The Incarnation, it seems to me, is the archetype of the union of the two. In it, every spiritual principle is realised in the world, in its very physicality. In this, it did not follow a path, it is the path actualised in its fulness, body and soul – "I am the way, the truth and the life" (John 14:6).
The intuition of St John who saw the miracles of Jesus as 'signs' and not merely displays of divine power and authority; who saw the Son of God as exactly that, not analogically, not metaphorically, but actually that. As Logos, Jesus is not an example of, nor even the exemplar of, the Principle of Union between God and the World; Spirit and Matter. He is It.

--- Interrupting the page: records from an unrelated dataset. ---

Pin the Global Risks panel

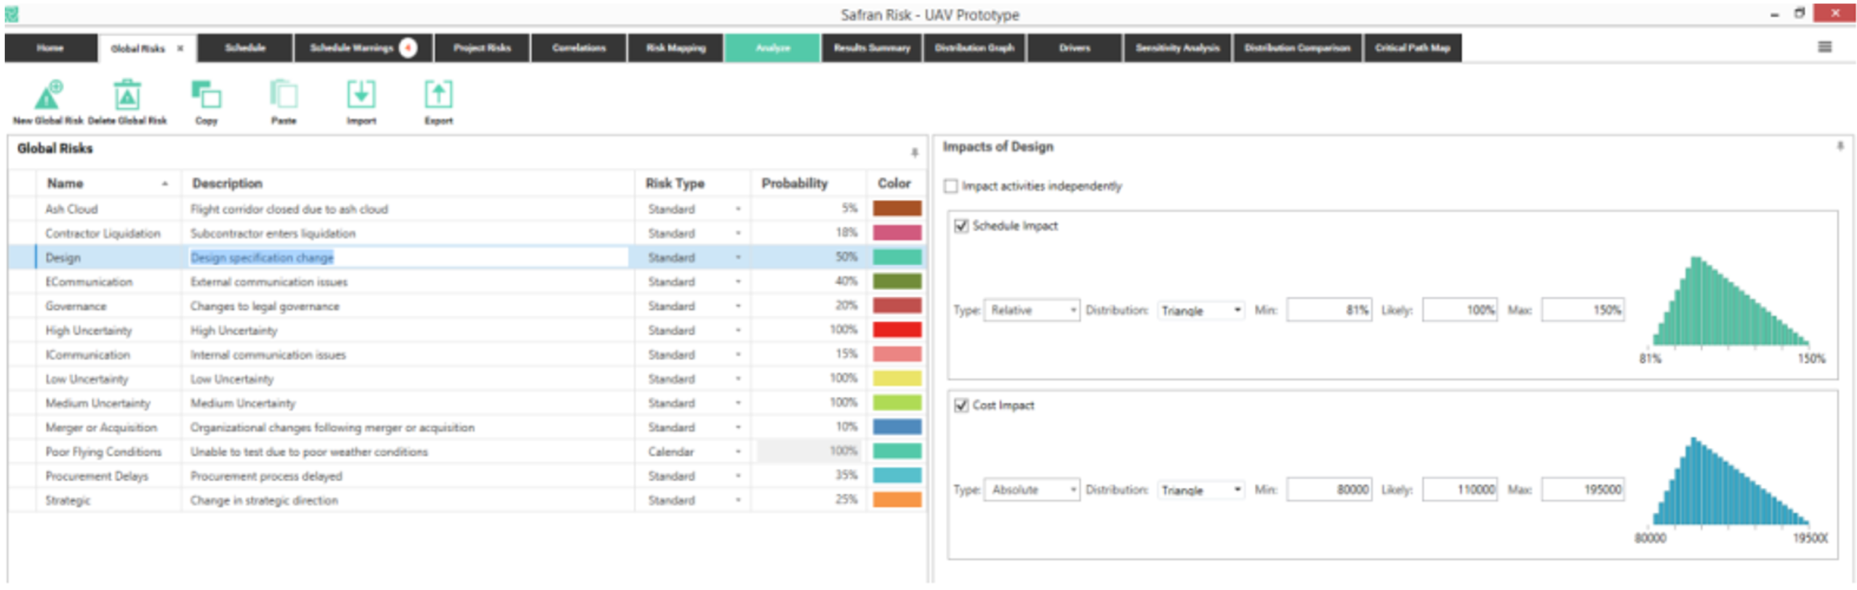tap(914, 152)
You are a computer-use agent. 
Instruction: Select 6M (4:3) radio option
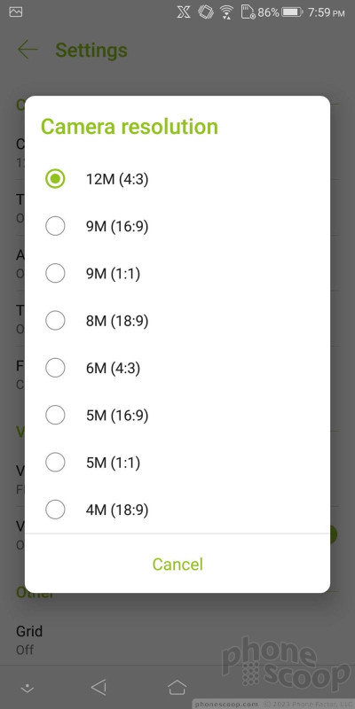click(x=55, y=368)
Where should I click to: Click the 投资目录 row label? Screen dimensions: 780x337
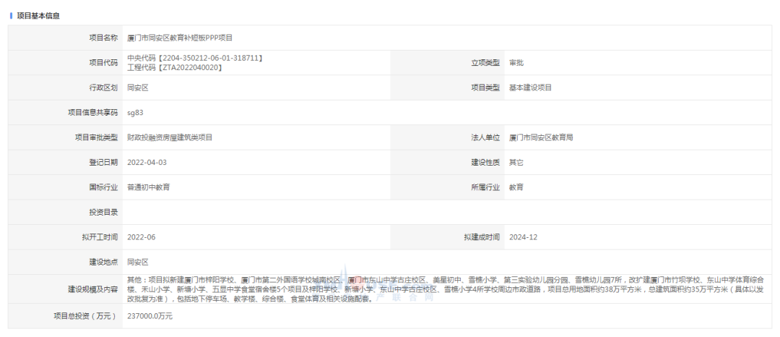(100, 213)
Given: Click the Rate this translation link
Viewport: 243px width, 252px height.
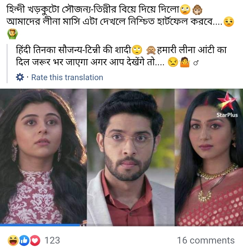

Christ is the ultimate symbol because He is its principle. He is every spiritual symbol made real, every abstract spiritual teaching actualised.
The West (as our Eastern brethren tell us) is too focussed on the physical, the material, the mangled body on the cross, the wafer on the altar (I could write about this, a paradigm shift in Western theology around the turn of the first millennium). We accuse them of being too ethereal, too abstract, too cosmic ...
We look to the cross, but if we turn, and look towards the city, to the temple, and see there, at that moment, the 'veil of the temple' ripped apart from top to bottom (Matthew 27:51, Mark 15:38, Luke 23:45), a curtain on which was worked the pattern of the cosmos, there, too, is something to contemplate.
To me, the narrow path, the Middle Way, is spirit on one side, body on the other, you in the middle, keeping both in balance. We simplify the idea of the brain into left-brain and right-brain, and try to compartmentalise it accordingly, which we can do and there is some evidence for, but the fact is, when we think, and when we do, the whole brain thinks.
Same with the path, when we walk the way, it's not with the spirit, nor with the body, it's the whole person engaged.